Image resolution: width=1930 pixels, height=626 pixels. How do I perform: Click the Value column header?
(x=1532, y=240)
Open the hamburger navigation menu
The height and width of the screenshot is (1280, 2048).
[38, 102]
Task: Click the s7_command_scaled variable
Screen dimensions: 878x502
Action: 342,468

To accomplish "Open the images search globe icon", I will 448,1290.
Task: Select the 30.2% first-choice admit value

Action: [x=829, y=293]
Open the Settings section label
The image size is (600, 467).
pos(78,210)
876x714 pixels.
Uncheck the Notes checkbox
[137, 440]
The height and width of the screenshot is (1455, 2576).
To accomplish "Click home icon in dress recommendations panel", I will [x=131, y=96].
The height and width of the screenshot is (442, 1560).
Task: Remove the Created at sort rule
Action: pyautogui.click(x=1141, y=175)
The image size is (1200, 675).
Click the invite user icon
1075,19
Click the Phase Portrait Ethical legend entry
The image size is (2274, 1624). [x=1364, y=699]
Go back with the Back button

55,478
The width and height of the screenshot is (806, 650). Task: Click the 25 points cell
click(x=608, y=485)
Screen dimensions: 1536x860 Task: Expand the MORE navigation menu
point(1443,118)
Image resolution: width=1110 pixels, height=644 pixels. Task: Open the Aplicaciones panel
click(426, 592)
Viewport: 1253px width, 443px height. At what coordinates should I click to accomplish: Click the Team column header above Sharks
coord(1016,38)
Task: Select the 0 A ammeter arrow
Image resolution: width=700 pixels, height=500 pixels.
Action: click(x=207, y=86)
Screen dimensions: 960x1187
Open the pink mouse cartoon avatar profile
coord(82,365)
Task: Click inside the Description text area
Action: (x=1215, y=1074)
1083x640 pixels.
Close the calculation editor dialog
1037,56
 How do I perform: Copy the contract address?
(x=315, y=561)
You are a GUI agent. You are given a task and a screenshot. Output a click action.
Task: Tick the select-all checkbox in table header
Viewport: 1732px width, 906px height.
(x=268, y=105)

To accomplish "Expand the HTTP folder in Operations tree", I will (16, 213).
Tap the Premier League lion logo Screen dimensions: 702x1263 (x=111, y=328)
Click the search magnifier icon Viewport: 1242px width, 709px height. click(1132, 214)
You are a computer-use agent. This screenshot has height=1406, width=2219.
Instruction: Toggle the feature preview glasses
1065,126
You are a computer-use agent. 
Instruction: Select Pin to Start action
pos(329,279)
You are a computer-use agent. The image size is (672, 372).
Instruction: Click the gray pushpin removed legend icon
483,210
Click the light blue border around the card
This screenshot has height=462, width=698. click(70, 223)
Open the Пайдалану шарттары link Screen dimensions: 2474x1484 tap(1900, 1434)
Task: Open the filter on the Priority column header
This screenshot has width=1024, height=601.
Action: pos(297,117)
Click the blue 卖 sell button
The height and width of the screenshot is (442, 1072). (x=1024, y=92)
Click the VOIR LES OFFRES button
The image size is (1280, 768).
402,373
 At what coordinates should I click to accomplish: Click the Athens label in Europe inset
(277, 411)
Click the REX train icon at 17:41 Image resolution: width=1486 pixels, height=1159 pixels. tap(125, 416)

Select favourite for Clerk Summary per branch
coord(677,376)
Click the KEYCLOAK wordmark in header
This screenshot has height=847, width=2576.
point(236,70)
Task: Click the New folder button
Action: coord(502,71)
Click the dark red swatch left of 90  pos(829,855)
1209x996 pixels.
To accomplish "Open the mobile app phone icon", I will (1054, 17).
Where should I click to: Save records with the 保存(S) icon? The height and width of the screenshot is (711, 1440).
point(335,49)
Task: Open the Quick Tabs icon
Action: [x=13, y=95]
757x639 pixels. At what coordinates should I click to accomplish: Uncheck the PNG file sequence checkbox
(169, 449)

------

> **Problem to solve**
Convert every line of the data above into a Markdown table with two columns, Row and Data line, skipping the blank lines.

> **The solution**
| Row | Data line |
|---|---|
| 1 | Image resolution: width=1930 pixels, height=626 pixels. How do I perform: Click the Value column header? |
| 2 | (x=1532, y=240) |
| 3 | Open the hamburger navigation menu |
| 4 | The height and width of the screenshot is (1280, 2048). |
| 5 | [38, 102] |
| 6 | Task: Click the s7_command_scaled variable |
| 7 | Screen dimensions: 878x502 |
| 8 | Action: 342,468 |
| 9 | To accomplish "Open the images search globe icon", I will 448,1290. |
| 10 | Task: Select the 30.2% first-choice admit value |
| 11 | Action: [x=829, y=293] |
| 12 | Open the Settings section label |
| 13 | The image size is (600, 467). |
| 14 | pos(78,210) |
| 15 | 876x714 pixels. |
| 16 | Uncheck the Notes checkbox |
| 17 | [137, 440] |
| 18 | The height and width of the screenshot is (1455, 2576). |
| 19 | To accomplish "Click home icon in dress recommendations panel", I will [x=131, y=96]. |
| 20 | The height and width of the screenshot is (442, 1560). |
| 21 | Task: Remove the Created at sort rule |
| 22 | Action: pyautogui.click(x=1141, y=175) |
| 23 | The image size is (1200, 675). |
| 24 | Click the invite user icon |
| 25 | 1075,19 |
| 26 | Click the Phase Portrait Ethical legend entry |
| 27 | The image size is (2274, 1624). [x=1364, y=699] |
| 28 | Go back with the Back button |
| 29 | 55,478 |
| 30 | The width and height of the screenshot is (806, 650). Task: Click the 25 points cell |
| 31 | click(x=608, y=485) |
| 32 | Screen dimensions: 1536x860 Task: Expand the MORE navigation menu |
| 33 | point(1443,118) |
| 34 | Image resolution: width=1110 pixels, height=644 pixels. Task: Open the Aplicaciones panel |
| 35 | click(426, 592) |
| 36 | Viewport: 1253px width, 443px height. At what coordinates should I click to accomplish: Click the Team column header above Sharks |
| 37 | coord(1016,38) |
| 38 | Task: Select the 0 A ammeter arrow |
| 39 | Image resolution: width=700 pixels, height=500 pixels. |
| 40 | Action: click(x=207, y=86) |
| 41 | Screen dimensions: 960x1187 |
| 42 | Open the pink mouse cartoon avatar profile |
| 43 | coord(82,365) |
| 44 | Task: Click inside the Description text area |
| 45 | Action: (x=1215, y=1074) |
| 46 | 1083x640 pixels. |
| 47 | Close the calculation editor dialog |
| 48 | 1037,56 |
| 49 |  How do I perform: Copy the contract address? |
| 50 | (x=315, y=561) |
| 51 | You are a GUI agent. You are given a task and a screenshot. Output a click action. |
| 52 | Task: Tick the select-all checkbox in table header |
| 53 | Viewport: 1732px width, 906px height. |
| 54 | (x=268, y=105) |
| 55 | To accomplish "Expand the HTTP folder in Operations tree", I will (16, 213). |
| 56 | Tap the Premier League lion logo Screen dimensions: 702x1263 (x=111, y=328) |
| 57 | Click the search magnifier icon Viewport: 1242px width, 709px height. click(1132, 214) |
| 58 | You are a computer-use agent. This screenshot has height=1406, width=2219. |
| 59 | Instruction: Toggle the feature preview glasses |
| 60 | 1065,126 |
| 61 | You are a computer-use agent.  |
| 62 | Instruction: Select Pin to Start action |
| 63 | pos(329,279) |
| 64 | You are a computer-use agent. The image size is (672, 372). |
| 65 | Instruction: Click the gray pushpin removed legend icon |
| 66 | 483,210 |
| 67 | Click the light blue border around the card |
| 68 | This screenshot has height=462, width=698. click(70, 223) |
| 69 | Open the Пайдалану шарттары link Screen dimensions: 2474x1484 tap(1900, 1434) |
| 70 | Task: Open the filter on the Priority column header |
| 71 | This screenshot has width=1024, height=601. |
| 72 | Action: pos(297,117) |
| 73 | Click the blue 卖 sell button |
| 74 | The height and width of the screenshot is (442, 1072). (x=1024, y=92) |
| 75 | Click the VOIR LES OFFRES button |
| 76 | The image size is (1280, 768). |
| 77 | 402,373 |
| 78 |  At what coordinates should I click to accomplish: Click the Athens label in Europe inset |
| 79 | (277, 411) |
| 80 | Click the REX train icon at 17:41 Image resolution: width=1486 pixels, height=1159 pixels. tap(125, 416) |
| 81 | Select favourite for Clerk Summary per branch |
| 82 | coord(677,376) |
| 83 | Click the KEYCLOAK wordmark in header |
| 84 | This screenshot has height=847, width=2576. |
| 85 | point(236,70) |
| 86 | Task: Click the New folder button |
| 87 | Action: coord(502,71) |
| 88 | Click the dark red swatch left of 90  pos(829,855) |
| 89 | 1209x996 pixels. |
| 90 | To accomplish "Open the mobile app phone icon", I will (1054, 17). |
| 91 | Where should I click to: Save records with the 保存(S) icon? The height and width of the screenshot is (711, 1440). |
| 92 | point(335,49) |
| 93 | Task: Open the Quick Tabs icon |
| 94 | Action: [x=13, y=95] |
| 95 | 757x639 pixels. At what coordinates should I click to accomplish: Uncheck the PNG file sequence checkbox |
| 96 | (169, 449) |